Think about both the volatile nature of eucalyptus oil (evaporation before ignition) and the soot-producing flame (incomplete combustion) when explaining the larger error.
Answers — Do not peek before attempting

Q1 — Temperature–time graph

(a) Tinitial = 19.5°C; Tfinal = 31.8°C; ΔT = 31.8 − 19.5 = 12.3°C.

(b) q = mcΔT = 200.0 × 4.18 × 12.3 = 10,283 J = 10.28 kJ.

(c) m(ethanol) = 148.92 − 148.13 = 0.79 g; n = 0.79/46.07 = 0.01714 mol; ΔHc = −10.28/0.01714 = −600 kJ mol−1. (Accepted: −1367 kJ mol−1; % error ≈ 56%.)

(d) After extinction, no new heat is generated, but the water continues to lose heat to the cooler surroundings (copper walls, air), causing a slow temperature drop. To correct for heat loss during burning, the student could extrapolate the post-extinction cooling curve back to the moment of extinction to estimate the “true” Tmax that would have been reached with no heat loss. This corrected Tmax gives a larger ΔT and a more negative ΔHc closer to the accepted value. [1 for explaining post-extinction drop as continued heat loss; 1 for describing back-extrapolation method; 1 for linking corrected Tmax to reduced error.]

Q2 — Alcohol fuel comparison

Methanol: n = 0.80/32.04 = 0.02497 mol; q = 200.0 × 4.18 × 6.8 = 5685 J = 5.685 kJ; ΔHc = −5.685/0.02497 = −228 kJ mol−1.

Ethanol: n = 0.79/46.07 = 0.01714; q = 200.0 × 4.18 × 9.9 = 8,276 J = 8.276 kJ; ΔHc = −8.276/0.01714 = −483 kJ mol−1.

Propan-1-ol: n = 0.85/60.10 = 0.01414; q = 200.0 × 4.18 × 12.4 = 10,367 J = 10.37 kJ; ΔHc = −10.37/0.01414 = −733 kJ mol−1.

Butan-1-ol: n = 0.92/74.12 = 0.01241; q = 200.0 × 4.18 × 16.1 = 13,460 J = 13.46 kJ; ΔHc = −13.46/0.01241 = −1085 kJ mol−1.

(b) Accepted ΔHc becomes more negative as chain length increases (methanol −726 → butan-1-ol −2676 kJ mol−1). Each additional –CH2– unit adds more C–H and C–C bonds that are oxidised to CO2 and H2O during complete combustion, releasing additional bond-energy per mole.
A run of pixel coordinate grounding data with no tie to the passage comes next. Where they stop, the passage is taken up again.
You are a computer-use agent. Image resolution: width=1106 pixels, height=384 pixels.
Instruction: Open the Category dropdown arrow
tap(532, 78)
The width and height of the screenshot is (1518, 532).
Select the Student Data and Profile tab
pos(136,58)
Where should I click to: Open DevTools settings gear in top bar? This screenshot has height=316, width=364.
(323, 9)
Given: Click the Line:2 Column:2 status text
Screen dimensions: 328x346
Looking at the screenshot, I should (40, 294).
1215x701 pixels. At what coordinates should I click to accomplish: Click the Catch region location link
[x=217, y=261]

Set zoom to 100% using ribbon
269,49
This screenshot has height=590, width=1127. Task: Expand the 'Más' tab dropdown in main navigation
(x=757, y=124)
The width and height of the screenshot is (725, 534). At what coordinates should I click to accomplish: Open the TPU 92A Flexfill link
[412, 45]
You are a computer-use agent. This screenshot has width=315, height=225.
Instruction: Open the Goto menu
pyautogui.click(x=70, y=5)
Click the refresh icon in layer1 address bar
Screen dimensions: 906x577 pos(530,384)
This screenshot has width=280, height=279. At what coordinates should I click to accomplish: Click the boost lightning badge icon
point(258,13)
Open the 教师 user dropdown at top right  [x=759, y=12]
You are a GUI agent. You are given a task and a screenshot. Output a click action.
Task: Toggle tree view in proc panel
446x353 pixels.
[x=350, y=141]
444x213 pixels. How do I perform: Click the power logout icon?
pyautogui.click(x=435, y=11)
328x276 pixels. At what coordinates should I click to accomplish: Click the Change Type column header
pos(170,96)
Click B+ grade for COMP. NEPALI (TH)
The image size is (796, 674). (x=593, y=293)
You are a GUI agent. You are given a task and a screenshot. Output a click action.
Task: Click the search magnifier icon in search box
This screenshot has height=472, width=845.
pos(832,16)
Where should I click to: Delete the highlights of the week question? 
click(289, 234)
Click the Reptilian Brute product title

(c) Pentanol will have a ΔHc more negative than −2676 kJ mol−1 because it contains one additional –CH2– unit, adding approximately an extra −600 kJ mol−1 (the approximate increment per CH2 group).

Q3 — Cause-and-effect chain

Box 2: Fuel evaporates from the uncapped wick between weighings → Box 3: Recorded mass of fuel “burned” is larger than the mass actually combusted; n is overestimated → Outcome: Because ΔHc = −q/n, a larger n gives a smaller (less negative) ΔHc, so the result is an underestimate of even the true spirit-burner value.

Q4 — Karratha LNG case study

(a) Methane: 890/16.04 = 55.5 kJ g−1; Ethanol: 1367/46.07 = 29.7 kJ g−1; Octane: 5471/114.23 = 47.9 kJ g−1.

(b) Methane actually has the highest energy density per gram (55.5 kJ g−1) of the three. In the Karratha export context, methane is liquefied at −162°C, dramatically increasing its volumetric density, allowing enormous quantities to be shipped by tanker efficiently. Its very low molar mass means each kilogram of LNG contains more moles of combustible material than an equivalent mass of octane or ethanol, making it commercially and energetically competitive per unit mass shipped.

Q5 — Eucalyptus oil prediction

(a) The spirit burner result for eucalyptus oil will show a larger percentage error than ethanol. Two reasons: (1) Evaporation before ignition: eucalyptus oil is highly volatile; significant vapour escapes from the wick before and after burning, further overestimating the mass of fuel “combusted” and reducing n, giving a less negative ΔHc. (2) Incomplete combustion: the visible orange soot-producing flame indicates incomplete combustion — some carbon is oxidised only to CO or remains as soot (C), releasing far less energy per mole than full oxidation to CO2, which decreases q and makes ΔHc less negative still. [1 mark per specific, directional error explanation; 1 mark for correctly concluding larger error.]

(b) Leaf litter rich in eucalyptus oil would release significantly more calorific energy per tonne during a bushfire than non-volatile species, because each gram of eucalyptus material contains more high-energy C–H/C–C bonds per unit mass and has a higher ΔHc per gram. This contributes to the intensity and speed of spread of eucalyptus-fuelled bushfires in south-eastern Australia.